The government must also make a strong statement by providing security to all moderates and complete assistance to human rights groups.
The government must accept the reality and sincerely harness the political will and support of the UN and great world powers.
DEFY AND NOT DENY THE GENOCIDE
As already established any hope of averting the genocide begins with a willingness to stop denying its occurrence and risk. Pakistan’s media has so far embodied the classic strategy of denial witnessed accompanying many of the genocides that have been perpetrated round the world. Such denial consists in obscuring the clear perception of the crime with the clouds of ambiguity or outright denial. Such denial from the media further paralyzes the political will of the government and of those who are needed to take action to stop the genocide and punish the perpetrators.
POSTSCRIPT (How the Media Obfuscates Shia Genocide)
It may not be out of place to briefly discuss, for the education of the reader, some of the tactics adopted by the country’s media to deny or obfuscate the issue of Shia Killings. These include:
SHOWING THE MASSACRES AS UNCONNECTED INCIDENTS even though the killing of Shias in large numbers from tribal areas to KP to Gilgit to all the other provinces of Pakistan is a part of the same systematic and organized slaughter of the community and is undertaken for their sole crime of being a Shia.
CITING THE IMPERATIVE OF THE UNITY OF UMMAH is often used as an excuse to obfuscate under the pretext that reporting the truth will pronounce the sectarian differences.
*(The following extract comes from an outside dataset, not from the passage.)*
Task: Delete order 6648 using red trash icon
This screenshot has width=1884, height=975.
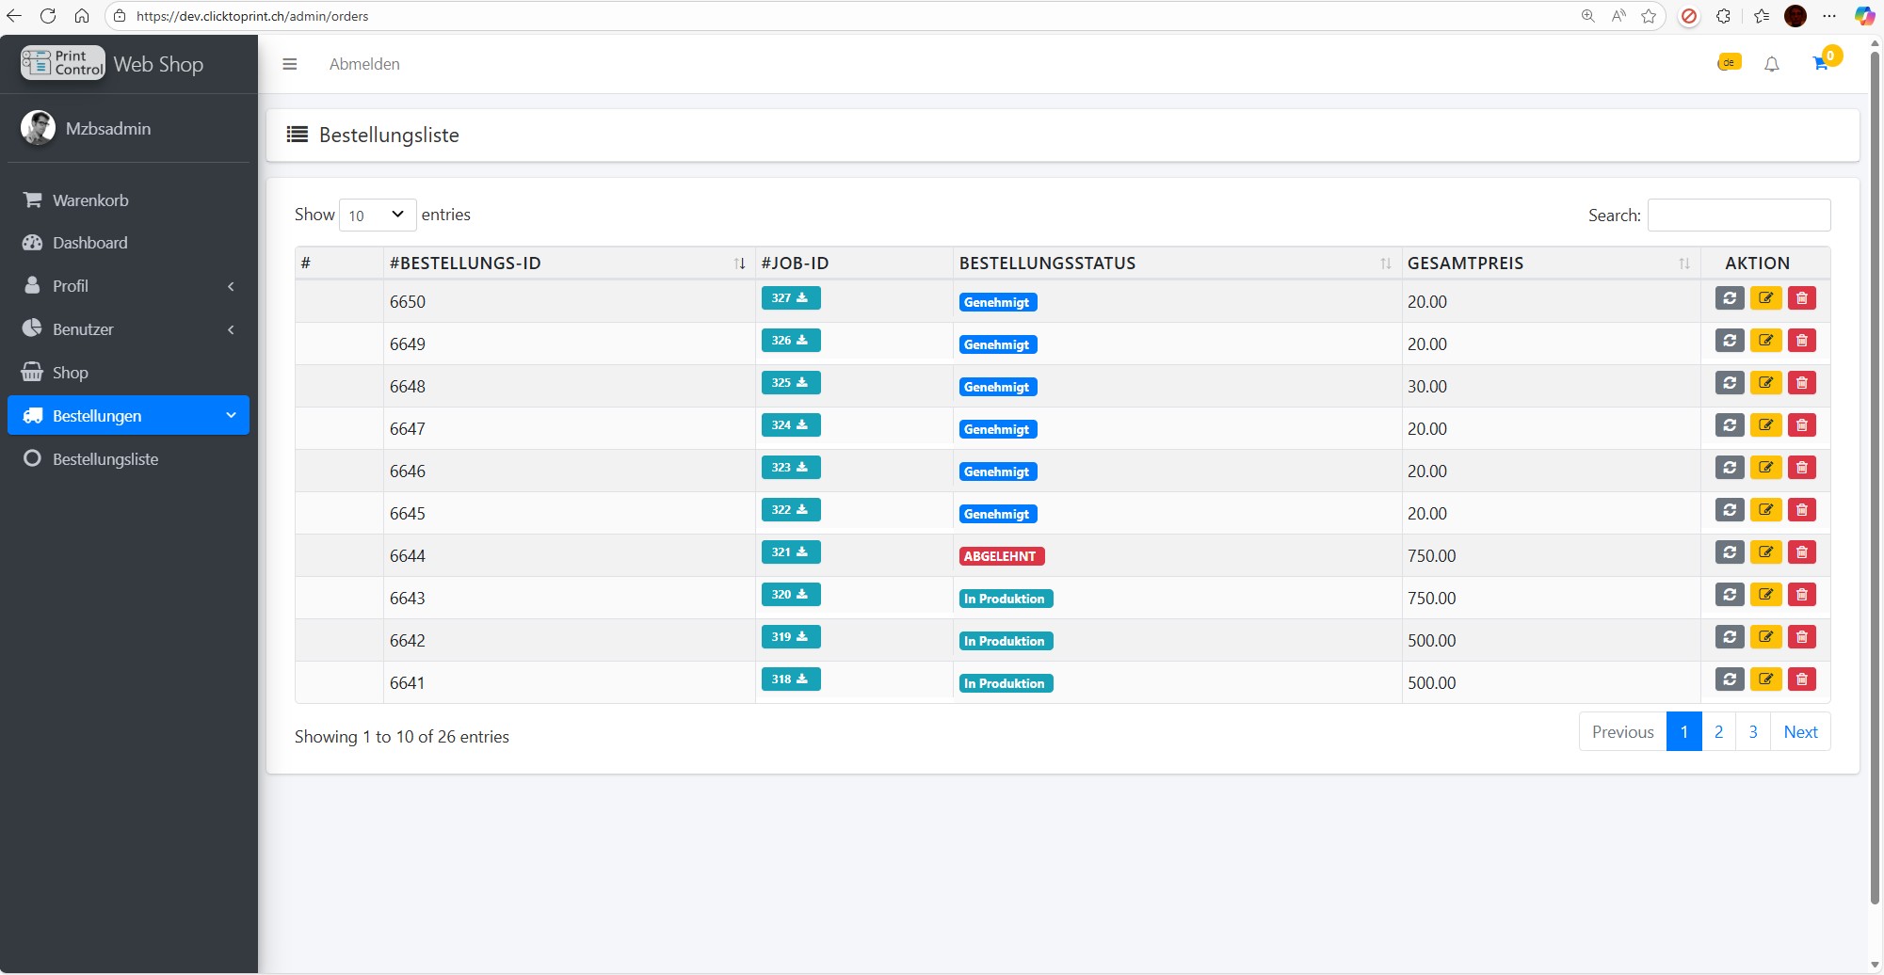Action: (1801, 383)
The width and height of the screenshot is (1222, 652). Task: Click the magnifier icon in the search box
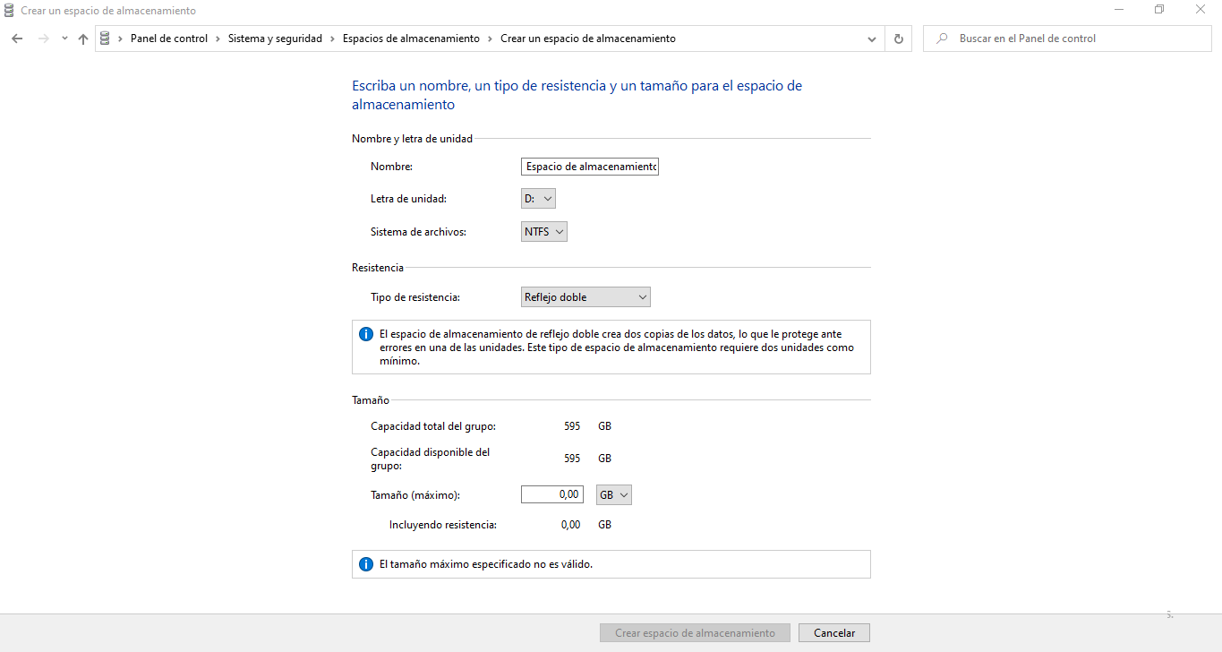coord(942,39)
Nothing can be further from the truth. There is no will to kill one another at the common man’s level. Hence killing of Shias should be named as such and should not be reduced to a nameless crime against faceless victims by unknown people.
AVOIDING STATISTICS. No cumulative estimates of deaths are produced even though anywhere between 10,000 and 20,000 Shias have been recorded as killed solely in sectarian-cleansing since 1986.
BLAMING THE FOREIGN HAND. Divert attention from the visible local and self-avowed killers by blaming unknown foreign hand for killing Shias and other Muslims in Pakistan.
BLAMING THE MOTIVATIONS OF THOSE TELLING THE TRUTH by accusing them of fanning the sectarianism or being the agents of foreign enemies.
CLAIMING THAT THE KILLINGS DON’T TARGET SHIAS SPECIFICALLY. This involves hypocritically ignoring the systematic annihilation of Shias by mixing the killing of Shias targeted for the specific reason of being Shias with general toll of terrorism in the country, in order to fudge the reality of Shia Killings.
OBSCURING THE IDENTITY OF THE VICTIMS. Very often the Urdu print and electronic media does not identify the victims as Shias even in the case of mass killings or bombings of Shias.
BLAMING IT ON SECTARIAN CONFLICT. Showing that it is the result of the age-old Shia-Sunni sectarian conflict in the country and that they do these sorts of things to each other. This is not the truth as there is no Shia-Sunni conflict in the country. Some limited and isolated attacks on the leaders of the perpetrating groups are also used to portray this as a sectarian war rather than showing some rare and specific instances of Shias’ retaliation as correlates of genocide.
BLAMING UNCONTAINABLE FORCES FOR THE VIOLENCE, thus absolving media’s responsibility to tell the truth and to force the government to protect all its subjects.
AVOIDING ANTAGONIZING THE POWERFUL SECTARIAN GROUPS. Such groups are violent serial killers and media’s appeasement of them based on fear leads only to further violence.
DENYING FOR THE SAKE OF NATIONAL INTEREST by citing that Pakistan is in serious trouble and acknowledging the truth of Shias being killed will further erode the national fabric.
HIDING BEHIND ANALYSIS PARALYSIS. This includes getting mired into semantics, such as whether or not this constitutes genocide, instead of acknowledging the facts consisted in the identity and number of the victims and naming the perpetrators of the violence. This type of denial is most common among the analysts comprising the panel-discussions and interviews on the TV channels.